INTRODUCTION-SOPHISM AND FALLACIES

INTRODUCTION:

The great Aristotle classifies fallacies into fallacies in the language and fallacies in the matter. Celestine Bittle describes the former as resting upon the lack of preciseness in the words used to express thoughts; the latter as the result of confusion in the thing stated. Thus, this chapter discusses fallacy and sophism.

SUMMARY OF CHAPTER 13

SUMMARY OF THE CHAPTER

In this chapter we have learned the following:

1. Formal errors are violations of the rules which govern the fundamental forms of reasoning. Material errors are errors of facts or faulty use of ideas and words. If these latter have a deceptive resemblance to truth and are used with a purpose of misleading, they are called sophisms; but if their use is unintentional, they are fallacies. There are fallacies in language and also fallacies in matter;
2. The following are fallacies in languages: (a) equivocation, using word in different meanings; (b) Amphiboly, using phrases or entire sentence ambiguously;(c) Composition, taking conjointly what should be taken separately; (d) Division, taking separately what should be taken conjointly; (e) Accent or prosody, ambiguity due to false accent or false emphasis; (f) Figures of Speech, when a conclusion of identity or similarity of meaning is drawn between one diction and another, due to their similar of construction;
3. The following are fallacies in matter: (a) Accident, the confusion of accidental and essential characteristics of a thing; (b) Absolute and Qualified Statements, arguing from a generally true statement to a specific case, or from a special case to the general class; (c) Ignoring the Issue, proving what is not to be proved, not proving what is to be proved, disproving what has not been asserted; (d) Begging the Question, assuming as true the very thing to be proved; (e) Consequent, arguing from the falsity of the antecedent to the falsity of the consequent, or from truth of the consequent to the truth of the antecedent; (f) False Cause, assigning a wrong cause to a certain effect.

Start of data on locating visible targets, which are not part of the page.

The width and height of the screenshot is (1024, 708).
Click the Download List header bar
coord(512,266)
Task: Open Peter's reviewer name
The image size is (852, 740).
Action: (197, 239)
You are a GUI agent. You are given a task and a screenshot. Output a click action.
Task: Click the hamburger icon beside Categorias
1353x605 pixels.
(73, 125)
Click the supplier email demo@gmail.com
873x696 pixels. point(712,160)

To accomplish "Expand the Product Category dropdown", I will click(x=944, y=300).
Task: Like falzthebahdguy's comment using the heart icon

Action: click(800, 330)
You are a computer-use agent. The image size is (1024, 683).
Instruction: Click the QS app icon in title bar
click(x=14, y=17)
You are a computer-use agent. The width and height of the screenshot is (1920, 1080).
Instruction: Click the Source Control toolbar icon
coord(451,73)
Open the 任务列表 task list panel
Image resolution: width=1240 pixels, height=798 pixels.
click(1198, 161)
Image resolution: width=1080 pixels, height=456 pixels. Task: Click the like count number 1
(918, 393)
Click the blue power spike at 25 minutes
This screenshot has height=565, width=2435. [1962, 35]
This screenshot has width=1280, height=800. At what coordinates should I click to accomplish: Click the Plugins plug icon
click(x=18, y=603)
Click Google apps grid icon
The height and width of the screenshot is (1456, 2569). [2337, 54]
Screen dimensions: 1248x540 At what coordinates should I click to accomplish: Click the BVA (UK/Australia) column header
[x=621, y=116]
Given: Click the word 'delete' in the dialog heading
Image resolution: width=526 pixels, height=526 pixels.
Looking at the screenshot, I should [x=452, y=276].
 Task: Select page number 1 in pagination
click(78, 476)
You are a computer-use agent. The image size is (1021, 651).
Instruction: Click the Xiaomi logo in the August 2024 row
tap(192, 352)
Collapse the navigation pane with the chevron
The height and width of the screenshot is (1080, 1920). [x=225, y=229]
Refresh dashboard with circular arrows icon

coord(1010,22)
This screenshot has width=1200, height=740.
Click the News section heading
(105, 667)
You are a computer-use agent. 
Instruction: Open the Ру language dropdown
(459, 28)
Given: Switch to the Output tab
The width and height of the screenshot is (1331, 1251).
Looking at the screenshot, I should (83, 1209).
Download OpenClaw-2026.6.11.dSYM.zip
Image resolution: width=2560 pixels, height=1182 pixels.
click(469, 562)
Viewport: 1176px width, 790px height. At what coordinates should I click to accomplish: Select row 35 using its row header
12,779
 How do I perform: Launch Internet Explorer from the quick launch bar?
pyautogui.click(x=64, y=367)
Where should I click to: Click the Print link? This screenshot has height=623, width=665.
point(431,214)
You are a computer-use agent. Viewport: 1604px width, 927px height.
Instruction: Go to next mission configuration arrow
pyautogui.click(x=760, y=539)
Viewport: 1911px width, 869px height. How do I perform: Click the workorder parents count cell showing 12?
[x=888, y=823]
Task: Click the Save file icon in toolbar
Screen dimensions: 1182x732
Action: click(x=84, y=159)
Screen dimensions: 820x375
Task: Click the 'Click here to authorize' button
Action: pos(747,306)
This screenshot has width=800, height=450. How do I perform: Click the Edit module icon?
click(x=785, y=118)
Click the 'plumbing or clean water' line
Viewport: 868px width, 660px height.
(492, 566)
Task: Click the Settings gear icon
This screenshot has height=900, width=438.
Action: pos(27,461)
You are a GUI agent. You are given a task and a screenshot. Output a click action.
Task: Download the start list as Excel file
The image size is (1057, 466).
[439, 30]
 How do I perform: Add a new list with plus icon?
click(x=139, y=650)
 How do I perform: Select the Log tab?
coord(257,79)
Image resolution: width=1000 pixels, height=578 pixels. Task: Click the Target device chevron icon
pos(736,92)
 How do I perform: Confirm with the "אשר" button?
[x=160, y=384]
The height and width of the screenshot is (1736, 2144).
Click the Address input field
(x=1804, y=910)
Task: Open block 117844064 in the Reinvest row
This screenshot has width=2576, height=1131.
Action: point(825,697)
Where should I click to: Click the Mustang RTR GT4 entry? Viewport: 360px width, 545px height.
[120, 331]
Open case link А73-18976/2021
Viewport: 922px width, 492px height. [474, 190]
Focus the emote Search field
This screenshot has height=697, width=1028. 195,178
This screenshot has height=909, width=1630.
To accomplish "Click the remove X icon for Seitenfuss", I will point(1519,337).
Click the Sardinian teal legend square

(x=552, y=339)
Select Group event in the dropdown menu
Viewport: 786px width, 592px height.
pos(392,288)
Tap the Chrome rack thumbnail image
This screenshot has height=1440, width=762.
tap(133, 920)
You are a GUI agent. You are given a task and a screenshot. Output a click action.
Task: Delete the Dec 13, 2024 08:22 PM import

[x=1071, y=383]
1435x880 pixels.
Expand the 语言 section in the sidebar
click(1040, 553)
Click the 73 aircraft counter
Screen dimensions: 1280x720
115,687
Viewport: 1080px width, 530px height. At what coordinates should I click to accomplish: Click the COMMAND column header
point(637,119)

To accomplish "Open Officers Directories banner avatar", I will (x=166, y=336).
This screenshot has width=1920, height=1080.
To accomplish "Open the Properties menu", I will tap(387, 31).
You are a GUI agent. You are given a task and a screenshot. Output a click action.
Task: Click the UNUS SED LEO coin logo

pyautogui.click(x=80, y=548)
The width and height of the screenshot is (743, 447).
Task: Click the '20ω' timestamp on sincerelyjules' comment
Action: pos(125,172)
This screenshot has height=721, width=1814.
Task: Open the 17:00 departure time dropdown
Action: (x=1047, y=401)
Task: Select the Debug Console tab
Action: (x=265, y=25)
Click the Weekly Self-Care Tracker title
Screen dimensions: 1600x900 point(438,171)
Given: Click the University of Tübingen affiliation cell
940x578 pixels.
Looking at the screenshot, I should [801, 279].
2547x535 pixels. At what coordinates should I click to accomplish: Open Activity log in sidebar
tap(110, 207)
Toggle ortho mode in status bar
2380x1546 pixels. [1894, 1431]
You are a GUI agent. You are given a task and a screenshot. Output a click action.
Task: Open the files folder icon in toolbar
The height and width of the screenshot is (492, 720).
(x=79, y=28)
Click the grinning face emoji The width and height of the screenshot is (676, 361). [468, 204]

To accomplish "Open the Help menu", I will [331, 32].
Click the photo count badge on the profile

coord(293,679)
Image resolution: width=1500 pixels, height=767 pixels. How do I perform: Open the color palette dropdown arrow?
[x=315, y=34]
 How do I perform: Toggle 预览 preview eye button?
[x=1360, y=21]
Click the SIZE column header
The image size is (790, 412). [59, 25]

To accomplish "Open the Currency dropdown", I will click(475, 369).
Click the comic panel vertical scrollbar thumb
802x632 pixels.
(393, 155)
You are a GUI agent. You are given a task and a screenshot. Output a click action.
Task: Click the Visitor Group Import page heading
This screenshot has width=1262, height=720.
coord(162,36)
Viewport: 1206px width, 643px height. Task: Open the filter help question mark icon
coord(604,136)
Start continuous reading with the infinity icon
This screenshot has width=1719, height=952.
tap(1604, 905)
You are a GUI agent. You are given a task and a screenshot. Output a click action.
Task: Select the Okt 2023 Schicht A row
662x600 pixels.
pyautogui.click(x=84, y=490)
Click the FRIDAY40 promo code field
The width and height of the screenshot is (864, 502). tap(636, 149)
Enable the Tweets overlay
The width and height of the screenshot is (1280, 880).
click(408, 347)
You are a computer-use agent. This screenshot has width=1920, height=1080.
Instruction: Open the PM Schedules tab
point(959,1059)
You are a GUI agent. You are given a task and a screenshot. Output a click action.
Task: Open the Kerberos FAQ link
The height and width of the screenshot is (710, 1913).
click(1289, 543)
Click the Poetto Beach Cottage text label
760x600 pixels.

SAMPLE QUIZ FOR CHAPTER 13

NAME:_____________________________ SCORE:__________
YEAR & SEC:________________________ DATE:___________



The subjoined arguments may be assumed to be based on fallacies of some kind. Determine which fallacy has been committed in each case.

1. A circle is round and a round is circle

2. I saw Bernabe at the communist meeting; therefore, I presume he is a communist

3. The president said it, therefore, it must be followed.

4. You are not a Lycean therefore, you are an Atenean.

5. He couldn’t have committed the crime; his mother is such a religious person.

6. Edison stated that man‘s soul is a form of electrical energy. He should know it. He is a wizard in electricity.

7. Many government employees were kicked out because of their communistic leanings, therefore, I suspect that the whole of our government is communistic.

8. Capitalism is wrong is practice, therefore, utilitarianism must be right in theory.

9. If logic is difficult then metaphysics is more difficult, but logic is not difficult, therefore, metaphysics is not difficult.

10. Lenin is not a bad fellow, therefore, Soviet can’t be so bad.